El diputado Samuel Pérez Álvarez, del movimiento político que emergió con el presidente Bernardo Arévalo, está actualmente en el ojo de la tormenta por un altercado ocurrido el 14 de enero de 2025 en el Congreso de la República de Guatemala.
El Ministerio Público (MP) presentó hace poco ante los tribunales una petición para que se le retire la inmunidad parlamentaria, al estimar que su conducta podría configurar serias infracciones administrativas y penales.
Un hecho aparentemente trivial o un posible abuso de autoridad con efectos graves
El caso surgió cuando el legislador interceptó y desgarró una carta que el diputado Neftalí Chocooj de Cabal intentaba entregar al presidente Bernardo Arévalo de León durante su intervención por el primer año de gobierno. La Fiscalía de Derechos Humanos ha considerado este acto de ruptura como una posible señal de abuso de autoridad y discriminación, conductas tipificadas que podrían respaldar que el Congreso autorice una investigación formal.
Pérez respondió con ironía ante la acusación, calificando la denuncia como un supuesto “hojicidio” y asegurando que nunca pretendió ofender, sino que se trató únicamente de un choque político. Además, desacreditó al denunciante al tildarlo de corrupto.
¿Por qué es importante que se retire la inmunidad?

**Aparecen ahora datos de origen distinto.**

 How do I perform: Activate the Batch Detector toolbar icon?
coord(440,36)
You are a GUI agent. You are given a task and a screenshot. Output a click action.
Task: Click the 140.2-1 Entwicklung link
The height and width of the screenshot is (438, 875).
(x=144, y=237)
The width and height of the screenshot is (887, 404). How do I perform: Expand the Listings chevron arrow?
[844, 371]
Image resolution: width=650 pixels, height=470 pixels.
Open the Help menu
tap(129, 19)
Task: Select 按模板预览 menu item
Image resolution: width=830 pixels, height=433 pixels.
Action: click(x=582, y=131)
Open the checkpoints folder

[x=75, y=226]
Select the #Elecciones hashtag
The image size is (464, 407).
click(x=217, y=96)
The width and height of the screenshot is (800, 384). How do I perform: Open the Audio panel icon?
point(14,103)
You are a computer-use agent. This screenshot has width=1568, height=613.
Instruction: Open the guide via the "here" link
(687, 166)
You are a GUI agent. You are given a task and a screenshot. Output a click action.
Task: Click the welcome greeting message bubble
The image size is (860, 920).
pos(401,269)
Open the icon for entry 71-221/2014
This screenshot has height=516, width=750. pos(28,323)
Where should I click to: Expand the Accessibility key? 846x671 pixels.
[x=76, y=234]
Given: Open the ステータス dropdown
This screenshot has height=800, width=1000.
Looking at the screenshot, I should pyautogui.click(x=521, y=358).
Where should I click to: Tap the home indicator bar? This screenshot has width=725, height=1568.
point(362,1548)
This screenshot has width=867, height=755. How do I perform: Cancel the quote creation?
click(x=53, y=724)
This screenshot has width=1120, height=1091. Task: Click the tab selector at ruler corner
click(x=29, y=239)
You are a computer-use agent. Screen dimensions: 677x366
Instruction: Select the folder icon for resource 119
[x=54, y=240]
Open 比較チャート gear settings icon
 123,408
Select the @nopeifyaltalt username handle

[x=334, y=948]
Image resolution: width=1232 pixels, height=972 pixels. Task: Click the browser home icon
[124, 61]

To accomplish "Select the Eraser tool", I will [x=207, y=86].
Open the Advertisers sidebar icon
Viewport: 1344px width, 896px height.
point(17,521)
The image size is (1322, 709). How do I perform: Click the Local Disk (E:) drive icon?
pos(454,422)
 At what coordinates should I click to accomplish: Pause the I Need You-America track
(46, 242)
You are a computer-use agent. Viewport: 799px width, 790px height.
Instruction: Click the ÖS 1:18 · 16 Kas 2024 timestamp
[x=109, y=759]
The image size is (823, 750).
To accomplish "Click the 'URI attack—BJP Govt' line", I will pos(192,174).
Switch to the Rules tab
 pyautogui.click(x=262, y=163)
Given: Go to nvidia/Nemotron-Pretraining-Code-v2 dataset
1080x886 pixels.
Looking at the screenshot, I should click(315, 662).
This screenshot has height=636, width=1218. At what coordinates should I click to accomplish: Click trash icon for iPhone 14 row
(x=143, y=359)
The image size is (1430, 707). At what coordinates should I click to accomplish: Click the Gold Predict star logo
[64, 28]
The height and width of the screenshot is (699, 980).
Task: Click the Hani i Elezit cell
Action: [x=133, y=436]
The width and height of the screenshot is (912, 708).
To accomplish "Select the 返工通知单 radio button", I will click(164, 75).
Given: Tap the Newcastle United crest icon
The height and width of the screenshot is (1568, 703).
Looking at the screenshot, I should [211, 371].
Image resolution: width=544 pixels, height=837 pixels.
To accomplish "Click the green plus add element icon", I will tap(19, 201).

En Guatemala, los diputados gozan de inmunidad para garantizar su independencia política, pero esta protección no es absoluta cuando hay indicios de abuso de poder o discriminación.
Si el Congreso aprobara la petición del Ministerio Público y la Corte Suprema de Justicia autorizara el antejuicio, Pérez pasaría a estar sometido a un proceso penal formal que lo expondría a repercusiones legales, desde medidas administrativas hasta eventuales actuaciones ante tribunales ordinarios, donde podría enfrentar penas de prisión según la gravedad de los hechos que se le imputan.
En medio de tensiones entre el MP y el partido Movimiento Semilla, la situación se desarrolla mientras avanzan varias solicitudes de retiro de inmunidad vinculadas a distintos casos, lo que ha alimentado un debate público sobre la legitimidad de estos procesos y sobre un posible sesgo político en las acciones judiciales que involucran a personas cercanas al presidente Arévalo.
La situación de Pérez ha dejado de ser un hecho aislado de conducta inapropiada dentro del hemiciclo parlamentario y ha derivado en un escenario jurídico que podría influir en su continuidad e incidencia política en el país, y, de confirmarse el levantamiento de su inmunidad, el diputado tendría que someterse a un proceso ante la justicia ordinaria cuyas repercusiones aún no se han determinado.